管理者アカウントで gitolite-admin リポジトリをクローンしてみましょう。~/.ssh/config はこんな感じにしておくと良いです。

host gitserver
    user git
    hostname gitolite.mydomain.com   # gitサーバのアドレス
    port 22
    identityfile ~/.ssh/id_rsa       # 管理者の秘密鍵(admin.pub のペア)
$ git clone gitserver:gitolite-admin
Cloning into 'gitolite-admin'...
remote: Counting objects: 6, done.
remote: Compressing objects: 100% (4/4), done.
remote: Total 6 (delta 0), reused 0 (delta 0)
Receiving objects: 100% (6/6), done.

クローンできればOKです。

使い方

管理情報は gitolite-admin リポジトリで管理されています。

$ tree gitolite-admin
gitolite-admin
├── conf
│   └── gitolite.conf
└── keydir
    └── admin.pub

2 directories, 2 files

リポジトリやユーザの管理、アクセス制御はこのリポジトリを更新し、サーバに push することで適用します。

リポジトリの登録

リポジトリを登録するには、gitoltie-admin リポジトリに格納された conf/gitolite.conf に追記します。試しに foo リポジトリを登録してみます。

conf/gitolite.conf の内容:

repo gitolite-admin                                                                         
    RW+     =   admin

repo testing
    RW+     =   @all
repo foo                   # 新たに追加した foo リポジトリ
    RW+     =   @all

これを git サーバに push する事により、新たな foo リポジトリが作成されます。
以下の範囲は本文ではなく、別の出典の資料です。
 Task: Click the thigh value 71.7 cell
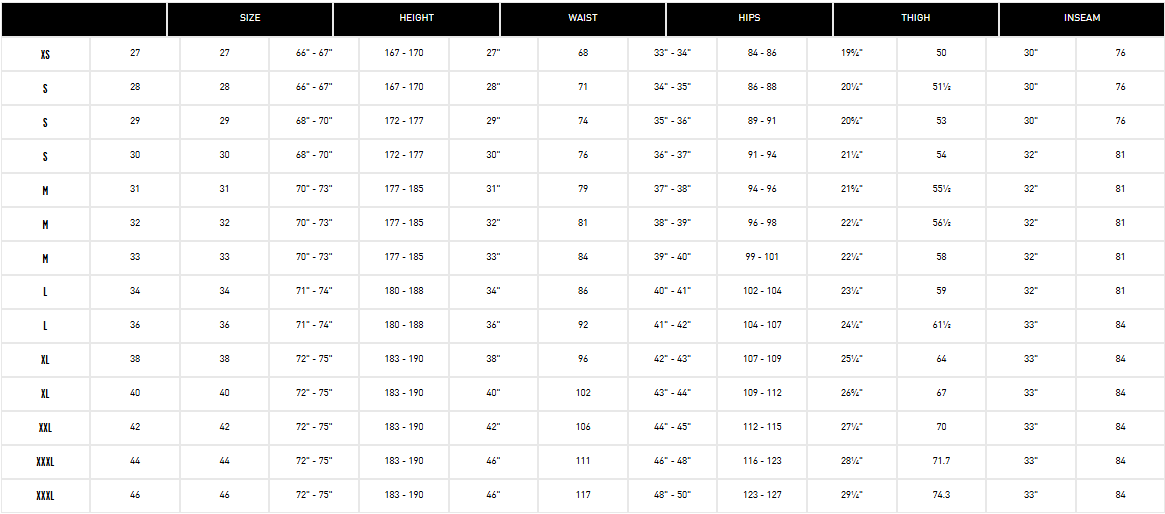(941, 461)
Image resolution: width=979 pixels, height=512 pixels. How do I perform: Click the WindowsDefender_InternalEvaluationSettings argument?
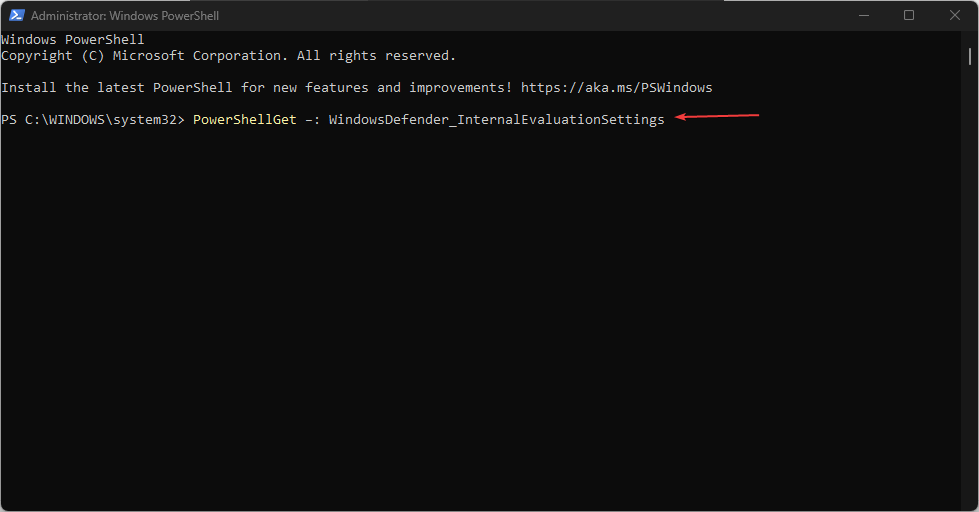(x=496, y=120)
push 後、クライアント側でクローンしてみましょう。

$ git clone gitserver:foo
Cloning into 'foo'...
warning: You appear to have cloned an empty repository.

空っぽなので警告が出ますがクローンできました。

ユーザの登録

ユーザを登録するには、keydir/ に登録するユーザの公開鍵を配置します。bob を登録してみます。

$ tree gitolite-admin
gitolite-admin
├── conf
│   └── gitolite.conf
└── keydir
    ├── admin.pub
    └── bob.pub              # 新たに登録した bob の公開鍵

2 directories, 3 files

これを git サーバに push する事により、bob が登録されます。bob の端末でクローンしてみましょう。~/.ssh/config は先の管理者用のものを参考にしてください。

$ git clone gitserver:foo
Cloning into 'foo'...
warning: You appear to have cloned an empty repository.

空っぽなので警告が出ますがクローンすることができました。

おわりに

gitolite には他にもリポジトリやファイルに対するアクセス制御を行うことができますが、上記手順と同じく gitolite-admin リポジトリの更新で実現できます。詳しくは こちら を。

昨今のリッチな git サーバ に比べると派手さは欠けますが、軽く git ごっこを楽しみたいというグループには手軽で使いやすいのではないでしょうか。